Trump: Sudan, Israel to normalize relations

Washington, Oct 23 (efe-epa).- US President Donald Trump announced Friday an agreement between Sudan and Israel to normalize relations and informed Congress that he plans to remove the African nation from Washington’s list of state sponsors of terrorism.
“This is one of the great days in the history of Sudan,” Trump said after inviting reporters into the Oval Office during his conference call with Israel’s Benjamin Netanyahu and Sudanese Prime Minister Abdalla Hamdok.
“It is a new world,” Netanyahu said. “We are cooperating with everyone. Building a better future for all of us.”
Gen. Abdel Fattah al-Burhan, the chair of the Sovereignty Council that has governed Sudan since strongman Omar al-Bashir was ousted in April 2019 after three decades in power, also took part in the call.
“The leaders agreed to the normalization of relations between Sudan and Israel and to end the state of belligerence between their nations,” according to a joint statement released by the White House.
The announcement came hours after Trump signed a letter notifying Congress that he plans to rescind Sudan’s designation as a State Sponsor of Terrorism, as he signaled earlier this week in a tweet.
Dropping Khartoum from the list “follows on Sudan’s recent agreement to resolve certain claims of United States victims of terror and their families,” the White House said.
“Yesterday, the transitional government of Sudan transferred $335 million into an escrow account for these victims and their families,” the statement said.
Yet that money, which Khartoum borrowed from the African Export-Import Bank, will not become available to the victims until Congress passes legislation re-establishing Sudan’s sovereign immunity from lawsuits in US courts.
Sudan was placed on the US terrorism blacklist in 1993 for harboring al-Qaeda founder Osama bin Laden and US courts have deemed Khartoum an accomplice in the group’s 1998 attacks on the US embassies in Kenya and Tanzania and the assault in 2000 on the destroyer USS Cole in Yemeni waters.

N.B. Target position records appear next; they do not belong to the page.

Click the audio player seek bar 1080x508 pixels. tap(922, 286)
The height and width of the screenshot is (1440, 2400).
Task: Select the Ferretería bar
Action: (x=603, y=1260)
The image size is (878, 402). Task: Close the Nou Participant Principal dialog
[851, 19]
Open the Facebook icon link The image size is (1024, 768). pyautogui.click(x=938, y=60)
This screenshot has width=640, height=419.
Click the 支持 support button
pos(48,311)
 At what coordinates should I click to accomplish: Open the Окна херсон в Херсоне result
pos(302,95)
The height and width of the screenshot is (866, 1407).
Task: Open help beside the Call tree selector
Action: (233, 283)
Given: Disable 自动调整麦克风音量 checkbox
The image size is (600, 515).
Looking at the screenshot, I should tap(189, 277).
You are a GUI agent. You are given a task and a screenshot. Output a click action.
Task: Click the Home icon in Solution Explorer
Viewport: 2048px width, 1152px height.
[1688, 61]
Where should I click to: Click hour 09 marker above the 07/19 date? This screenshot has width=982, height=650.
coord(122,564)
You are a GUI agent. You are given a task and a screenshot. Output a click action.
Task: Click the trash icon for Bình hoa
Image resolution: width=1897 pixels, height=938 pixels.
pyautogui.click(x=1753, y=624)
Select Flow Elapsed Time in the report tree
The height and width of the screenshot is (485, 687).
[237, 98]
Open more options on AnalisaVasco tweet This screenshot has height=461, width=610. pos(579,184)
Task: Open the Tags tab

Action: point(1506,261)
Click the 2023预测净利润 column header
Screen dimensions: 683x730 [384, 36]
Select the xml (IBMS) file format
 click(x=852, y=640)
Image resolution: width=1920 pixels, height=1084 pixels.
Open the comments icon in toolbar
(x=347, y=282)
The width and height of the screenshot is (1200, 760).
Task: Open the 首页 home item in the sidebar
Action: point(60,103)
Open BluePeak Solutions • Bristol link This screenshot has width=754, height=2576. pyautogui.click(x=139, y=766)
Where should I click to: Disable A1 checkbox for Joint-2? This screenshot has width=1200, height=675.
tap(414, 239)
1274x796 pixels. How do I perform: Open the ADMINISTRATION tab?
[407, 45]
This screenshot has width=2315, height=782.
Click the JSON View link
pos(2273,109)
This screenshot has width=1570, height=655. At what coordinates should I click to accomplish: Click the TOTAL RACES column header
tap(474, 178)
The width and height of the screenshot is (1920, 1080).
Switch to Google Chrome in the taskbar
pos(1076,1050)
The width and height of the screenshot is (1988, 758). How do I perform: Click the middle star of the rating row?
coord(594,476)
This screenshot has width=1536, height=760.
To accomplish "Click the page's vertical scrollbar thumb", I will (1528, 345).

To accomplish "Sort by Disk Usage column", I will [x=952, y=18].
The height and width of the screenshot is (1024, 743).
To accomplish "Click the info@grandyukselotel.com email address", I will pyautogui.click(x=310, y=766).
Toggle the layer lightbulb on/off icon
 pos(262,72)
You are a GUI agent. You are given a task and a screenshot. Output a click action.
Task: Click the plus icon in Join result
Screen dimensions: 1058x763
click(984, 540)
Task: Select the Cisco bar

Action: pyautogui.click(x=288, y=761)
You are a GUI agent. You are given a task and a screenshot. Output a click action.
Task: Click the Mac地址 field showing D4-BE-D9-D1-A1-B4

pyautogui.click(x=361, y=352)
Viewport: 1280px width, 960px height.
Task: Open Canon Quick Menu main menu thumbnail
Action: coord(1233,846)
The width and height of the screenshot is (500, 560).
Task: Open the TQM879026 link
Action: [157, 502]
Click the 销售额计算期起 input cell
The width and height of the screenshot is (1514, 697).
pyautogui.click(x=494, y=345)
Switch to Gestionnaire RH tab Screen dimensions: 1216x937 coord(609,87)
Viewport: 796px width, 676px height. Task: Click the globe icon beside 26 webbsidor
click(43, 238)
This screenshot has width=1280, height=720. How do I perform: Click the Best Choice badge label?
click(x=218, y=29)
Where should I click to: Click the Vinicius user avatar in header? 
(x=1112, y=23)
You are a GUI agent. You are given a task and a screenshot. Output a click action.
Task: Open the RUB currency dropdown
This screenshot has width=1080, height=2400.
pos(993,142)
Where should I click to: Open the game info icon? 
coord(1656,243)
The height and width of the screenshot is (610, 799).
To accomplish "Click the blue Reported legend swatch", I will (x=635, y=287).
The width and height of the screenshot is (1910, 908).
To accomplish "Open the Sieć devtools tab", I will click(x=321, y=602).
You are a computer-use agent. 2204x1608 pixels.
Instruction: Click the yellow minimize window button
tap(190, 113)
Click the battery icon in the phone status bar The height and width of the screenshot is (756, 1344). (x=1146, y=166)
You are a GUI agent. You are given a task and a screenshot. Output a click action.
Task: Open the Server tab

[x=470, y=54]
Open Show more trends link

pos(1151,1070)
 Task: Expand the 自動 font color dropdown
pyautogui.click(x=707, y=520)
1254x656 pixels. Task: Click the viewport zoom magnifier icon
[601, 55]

At the end of last year, the US agreed to remove Sudan from the list if Khartoum met two conditions: cooperate in the fight against terrorism and compensate the terror victims.
The caretaker government denied reports that linked Trump’s tweet on Monday with Sudan’s agreeing to follow in the footsteps of the United Arab Emirates and Bahrain by establishing diplomatic ties with Israel.
“We say loud and clear that the removal of Sudan from the list of countries sponsoring terrorism is not related to any other issue,” Foreign Minister Omar Qamaraldin said Tuesday.
Apparently, Trump’s willingness to sign the letter to Congress ahead of the conference call was enough to satisfy the Sudanese demand that the issues of the terror list and normalization with Israel not be linked.
“Thanks to President @realdonaldtrump for signing today the executive order to remove Sudan from #SSTL,” Hamdok tweeted Friday, referring to the State Sponsors of Terrorism List.
“We’re working closely with the US Administration & Congress to conclude the SSTL removal process in a timely manner. We work towards int’l relations that best serve our people,” the Sudanese prime minister wrote.
Hamdok told US Secretary of State Mike Pompeo on Aug. 25 that the transitional government did not have the power to make a decision about relations with Israel.
The removal from the terrorism list will allow Sudanese institutions to maintain “banking relations with Western banks, and especially the US and European banks,” Finance Minister Heba Mohamed Ali said earlier this week.
More importantly, she said, Sudan will be able to benefit from World Bank programs for the poor countries, “which could help the country with $1.7 billion annually.”
Ali said Khartoum will also gain access to an IMF mechanism that can make it easier to manage Sudan’s $60 billion in sovereign debt.